Maybe I thought if I seemed like I had a better relationship with God I would gain more something from the people around me. I don’t even know exactly what I was trying to get more of; maybe it was respect, maybe I was trying to start the buzz around campus that I was one of those guys who is in a great place spiritually – I really don’t know what I was going for. I just know whatever it was the things I was saying sounded a lot more like me using God to make much of myself than the other way around.

It was like I was saying, “Thanks God, really, for all you did for me this year–all you taught me and everything–but…I wish things, somehow, would’ve been different. Oh, and since I’m not satisfied with the way your plan is turning out, I’m going to take matters into my own hands (‘cuz I can totally do a better job at all this than you can.)”

I was literally using “God’s plan” as a platform for me to selfishly try to push my own agenda. I don’t know if this is a mark of my record-breaking arrogance or my crippling levels of insecurity, or some combination of the two.

Again, like I alluded to in the last post, there was quite a while when I arrogantly assumed that I was the only man in the world who deserved a quality woman, and that equally all the women I interacted with were involved in some vast and complex plot to keep me from finding my perfect match.

Not only is this simply ridiculous and flat out untrue, but this arrogance breeds incredible amounts of jealousy whenever I see a guy who is more popular, more attractive, or–worst of all–more “Jesus-y.”

I feel compelled to win some insane race to be “the best Christian in the room” rather than just leaving my future up to God.

I definitely struggle quite a bit with this kind of jealousy, and if I’m being honest, I have to admit that I find myself far too often trying to impress girls by attempting to show them how I am in contact with the Lord, like I’m some sort of biblical cell tower that picks up on his will.

All this talk of competitions, jealousy, and arrogance reminds me of those nature documentaries you linger on sometimes when you are flipping the channels. You know, the ones where the deep voice explains how the male peacock uses his stunning plumage to attract a suitable mate – I think, sometimes, when I’m around other Christian guys especially, it’s just a sea of peacocks, like were all trying to fluff and prune our lives into the most perfect image for those around us.

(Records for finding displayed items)
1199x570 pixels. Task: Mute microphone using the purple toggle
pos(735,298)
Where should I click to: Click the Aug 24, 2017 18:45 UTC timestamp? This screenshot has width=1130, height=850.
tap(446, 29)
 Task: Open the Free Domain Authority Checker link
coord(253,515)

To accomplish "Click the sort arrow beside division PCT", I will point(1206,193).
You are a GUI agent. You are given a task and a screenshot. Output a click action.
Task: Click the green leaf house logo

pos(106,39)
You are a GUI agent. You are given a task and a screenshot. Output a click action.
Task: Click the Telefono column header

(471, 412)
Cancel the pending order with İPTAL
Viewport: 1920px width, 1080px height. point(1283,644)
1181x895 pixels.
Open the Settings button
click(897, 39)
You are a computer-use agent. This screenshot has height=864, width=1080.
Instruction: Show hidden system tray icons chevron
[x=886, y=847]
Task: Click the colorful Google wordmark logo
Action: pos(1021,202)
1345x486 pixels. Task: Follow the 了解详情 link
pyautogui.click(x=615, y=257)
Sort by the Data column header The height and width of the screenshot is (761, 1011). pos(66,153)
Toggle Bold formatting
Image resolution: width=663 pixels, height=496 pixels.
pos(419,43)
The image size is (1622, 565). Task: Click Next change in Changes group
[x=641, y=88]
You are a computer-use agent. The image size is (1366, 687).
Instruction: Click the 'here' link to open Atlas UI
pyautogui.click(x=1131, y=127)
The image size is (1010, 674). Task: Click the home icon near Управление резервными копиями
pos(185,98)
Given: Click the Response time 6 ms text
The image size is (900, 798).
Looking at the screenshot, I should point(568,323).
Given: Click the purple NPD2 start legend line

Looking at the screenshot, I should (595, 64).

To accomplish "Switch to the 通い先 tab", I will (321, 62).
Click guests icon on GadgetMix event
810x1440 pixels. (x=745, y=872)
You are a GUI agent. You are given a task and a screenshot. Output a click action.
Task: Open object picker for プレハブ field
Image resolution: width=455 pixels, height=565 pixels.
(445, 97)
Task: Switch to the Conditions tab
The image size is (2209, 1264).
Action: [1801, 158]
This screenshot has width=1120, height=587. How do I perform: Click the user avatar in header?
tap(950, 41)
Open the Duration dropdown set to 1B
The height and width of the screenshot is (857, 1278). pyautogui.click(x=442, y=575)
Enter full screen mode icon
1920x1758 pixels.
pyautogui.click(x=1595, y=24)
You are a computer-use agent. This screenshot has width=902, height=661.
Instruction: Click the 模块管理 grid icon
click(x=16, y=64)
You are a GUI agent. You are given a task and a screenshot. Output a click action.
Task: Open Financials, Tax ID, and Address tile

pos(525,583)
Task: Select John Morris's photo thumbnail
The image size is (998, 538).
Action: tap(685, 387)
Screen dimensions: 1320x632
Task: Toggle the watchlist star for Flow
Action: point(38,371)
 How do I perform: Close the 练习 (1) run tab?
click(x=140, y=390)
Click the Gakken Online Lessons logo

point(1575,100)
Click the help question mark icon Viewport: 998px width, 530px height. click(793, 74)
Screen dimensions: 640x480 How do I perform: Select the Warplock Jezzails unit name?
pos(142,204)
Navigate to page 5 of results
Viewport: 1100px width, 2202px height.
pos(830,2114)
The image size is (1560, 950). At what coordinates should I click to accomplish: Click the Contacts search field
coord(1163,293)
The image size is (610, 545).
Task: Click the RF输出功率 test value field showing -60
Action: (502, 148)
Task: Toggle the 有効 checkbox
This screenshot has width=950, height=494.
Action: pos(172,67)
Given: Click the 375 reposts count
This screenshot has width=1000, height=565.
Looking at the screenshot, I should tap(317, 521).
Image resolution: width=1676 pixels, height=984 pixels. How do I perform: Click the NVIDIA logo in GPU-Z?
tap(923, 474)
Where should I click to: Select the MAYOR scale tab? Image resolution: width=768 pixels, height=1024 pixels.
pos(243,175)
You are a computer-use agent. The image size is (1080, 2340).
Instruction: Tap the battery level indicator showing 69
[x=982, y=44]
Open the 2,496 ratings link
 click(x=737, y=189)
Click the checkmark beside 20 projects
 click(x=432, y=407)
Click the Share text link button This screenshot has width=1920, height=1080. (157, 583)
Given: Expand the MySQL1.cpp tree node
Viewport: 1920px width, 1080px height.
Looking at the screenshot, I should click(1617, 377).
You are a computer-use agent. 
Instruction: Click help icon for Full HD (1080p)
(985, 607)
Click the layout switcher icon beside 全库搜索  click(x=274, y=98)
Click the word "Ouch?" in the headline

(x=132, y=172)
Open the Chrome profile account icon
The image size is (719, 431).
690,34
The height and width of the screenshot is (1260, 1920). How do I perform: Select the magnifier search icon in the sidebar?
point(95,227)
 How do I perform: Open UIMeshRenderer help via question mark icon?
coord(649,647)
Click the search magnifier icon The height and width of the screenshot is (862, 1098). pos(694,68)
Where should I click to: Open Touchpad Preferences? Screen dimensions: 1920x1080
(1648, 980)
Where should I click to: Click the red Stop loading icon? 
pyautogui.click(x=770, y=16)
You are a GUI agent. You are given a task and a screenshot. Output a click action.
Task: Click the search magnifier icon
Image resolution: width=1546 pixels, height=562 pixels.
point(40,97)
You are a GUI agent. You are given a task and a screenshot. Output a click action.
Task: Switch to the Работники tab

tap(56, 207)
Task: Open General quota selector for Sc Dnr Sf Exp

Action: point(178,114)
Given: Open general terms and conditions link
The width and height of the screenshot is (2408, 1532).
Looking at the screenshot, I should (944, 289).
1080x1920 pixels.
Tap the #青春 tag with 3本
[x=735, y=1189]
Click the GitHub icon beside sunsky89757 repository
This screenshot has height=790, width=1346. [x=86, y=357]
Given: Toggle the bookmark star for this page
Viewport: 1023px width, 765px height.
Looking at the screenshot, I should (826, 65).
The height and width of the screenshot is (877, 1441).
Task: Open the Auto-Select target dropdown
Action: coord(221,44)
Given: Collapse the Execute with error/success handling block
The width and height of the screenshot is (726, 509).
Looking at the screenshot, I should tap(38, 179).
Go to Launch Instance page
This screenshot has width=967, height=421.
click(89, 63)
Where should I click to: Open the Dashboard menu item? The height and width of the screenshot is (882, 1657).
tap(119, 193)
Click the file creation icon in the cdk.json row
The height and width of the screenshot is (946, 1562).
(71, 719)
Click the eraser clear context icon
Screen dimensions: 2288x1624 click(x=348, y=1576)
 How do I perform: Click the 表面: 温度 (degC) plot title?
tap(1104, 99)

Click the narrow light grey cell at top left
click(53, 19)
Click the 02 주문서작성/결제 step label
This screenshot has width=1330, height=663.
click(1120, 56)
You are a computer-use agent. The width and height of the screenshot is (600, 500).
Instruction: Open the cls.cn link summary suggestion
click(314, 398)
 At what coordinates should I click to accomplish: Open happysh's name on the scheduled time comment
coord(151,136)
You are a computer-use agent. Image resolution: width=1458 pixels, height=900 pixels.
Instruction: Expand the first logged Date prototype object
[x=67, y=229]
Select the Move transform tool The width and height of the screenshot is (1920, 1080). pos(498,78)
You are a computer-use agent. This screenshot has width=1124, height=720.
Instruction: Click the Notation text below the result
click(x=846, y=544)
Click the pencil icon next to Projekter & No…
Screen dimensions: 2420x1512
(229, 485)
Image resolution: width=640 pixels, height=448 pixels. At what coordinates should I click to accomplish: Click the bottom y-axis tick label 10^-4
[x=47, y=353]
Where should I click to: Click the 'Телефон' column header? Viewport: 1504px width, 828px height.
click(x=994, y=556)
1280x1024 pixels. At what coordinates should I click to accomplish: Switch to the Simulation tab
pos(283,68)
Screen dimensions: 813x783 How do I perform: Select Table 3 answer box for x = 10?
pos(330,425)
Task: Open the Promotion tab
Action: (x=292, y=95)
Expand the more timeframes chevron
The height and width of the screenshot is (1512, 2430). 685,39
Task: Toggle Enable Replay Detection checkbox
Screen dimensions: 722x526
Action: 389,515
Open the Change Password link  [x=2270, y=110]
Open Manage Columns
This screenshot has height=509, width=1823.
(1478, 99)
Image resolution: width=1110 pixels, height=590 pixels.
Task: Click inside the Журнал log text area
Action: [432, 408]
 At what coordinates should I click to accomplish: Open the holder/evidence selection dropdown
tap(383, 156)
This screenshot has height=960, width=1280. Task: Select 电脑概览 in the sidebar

■ Exercise 1
Please reproduce the reflection on spiritual pride from "All this talk" to "those around us.".
■ Exercise 2
In the reflection on spiritual pride, which animal in nature documentaries uses its stunning plumage to attract a suitable mate?

■ Expected answer 1
All this talk of competitions, jealousy, and arrogance reminds me of those nature documentaries you linger on sometimes when you are flipping the channels. You know, the ones where the deep voice explains how the male peacock uses his stunning plumage to attract a suitable mate – I think, sometimes, when I’m around other Christian guys especially, it’s just a sea of peacocks, like were all trying to fluff and prune our lives into the most perfect image for those around us.

■ Expected answer 2
The male peacock.